## Information given
-*-
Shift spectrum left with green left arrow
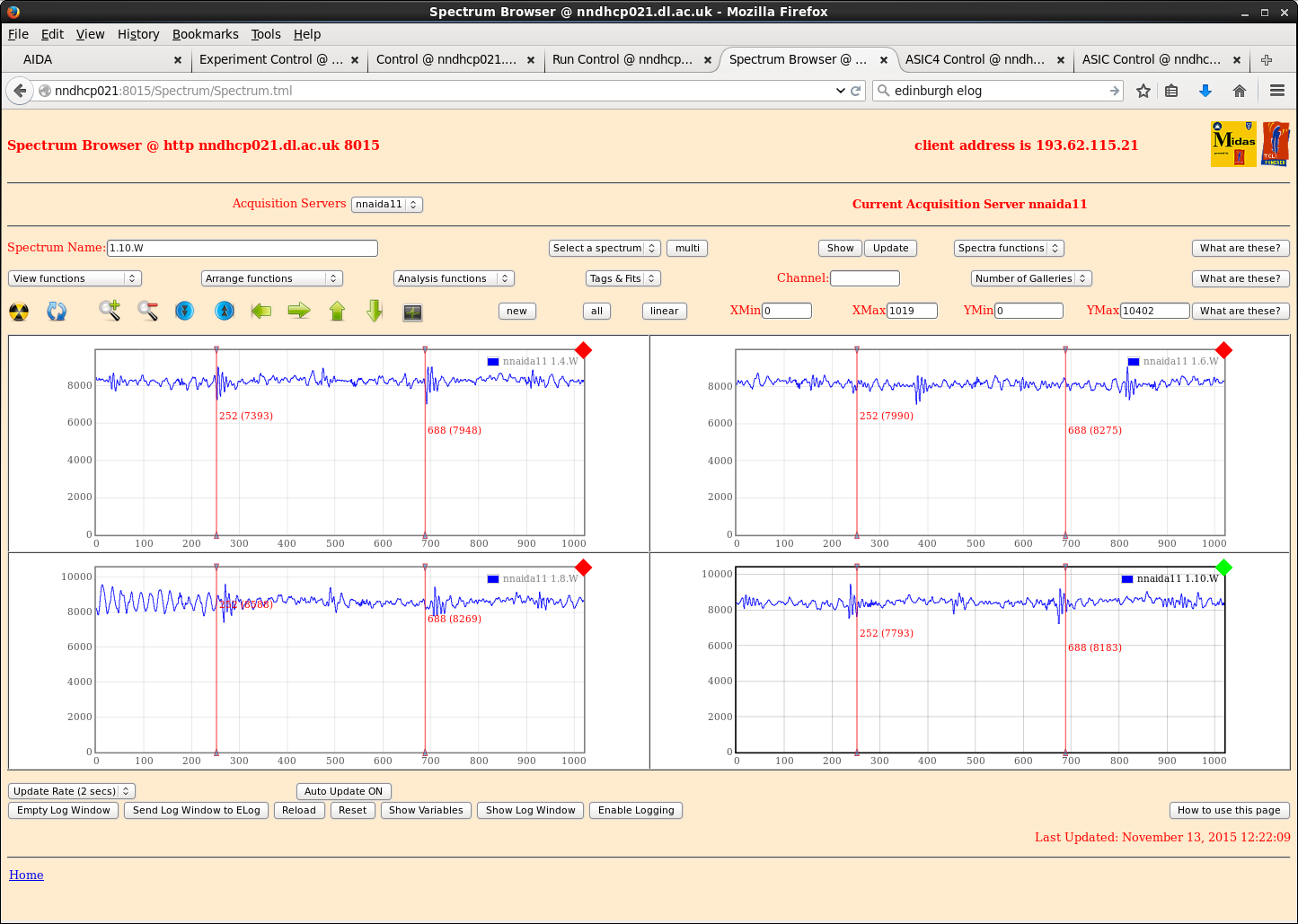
-*-
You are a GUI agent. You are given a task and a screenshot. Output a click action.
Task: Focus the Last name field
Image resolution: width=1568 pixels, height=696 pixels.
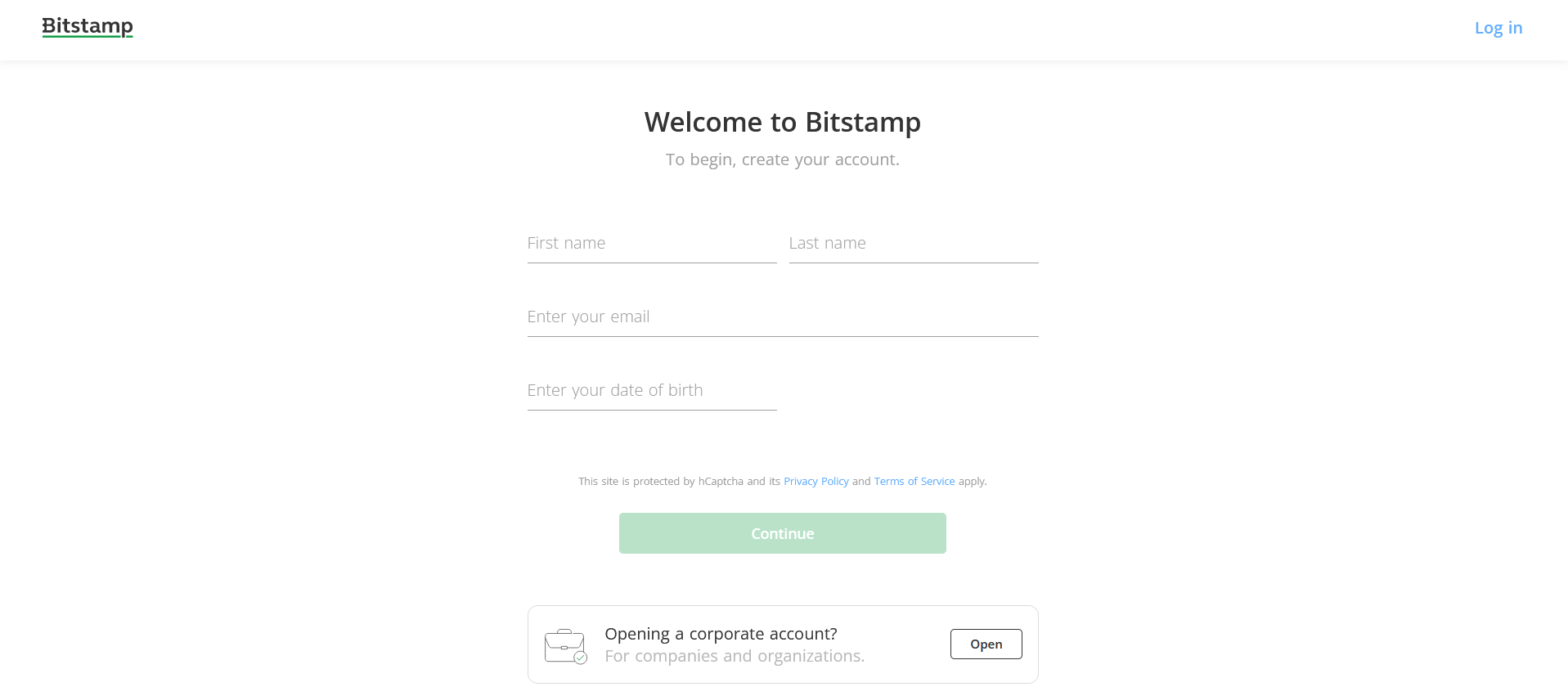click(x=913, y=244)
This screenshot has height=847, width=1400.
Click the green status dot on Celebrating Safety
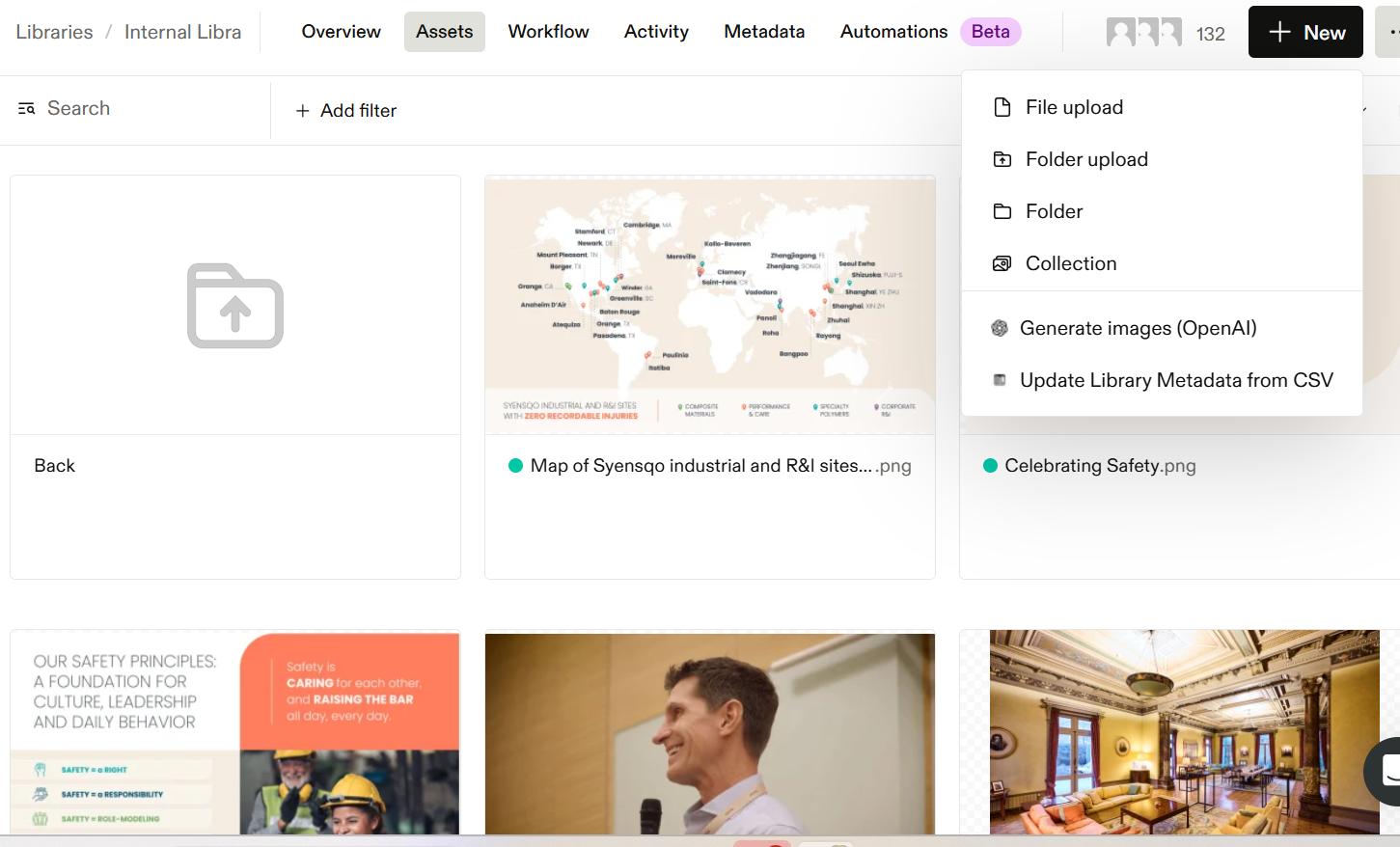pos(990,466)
-*-
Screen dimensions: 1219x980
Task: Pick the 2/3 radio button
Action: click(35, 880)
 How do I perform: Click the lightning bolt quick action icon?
-*-
## What needs to be done
The answer must be a single number: the count of lines in the listing that hold the string "screenshot".

## Task response
2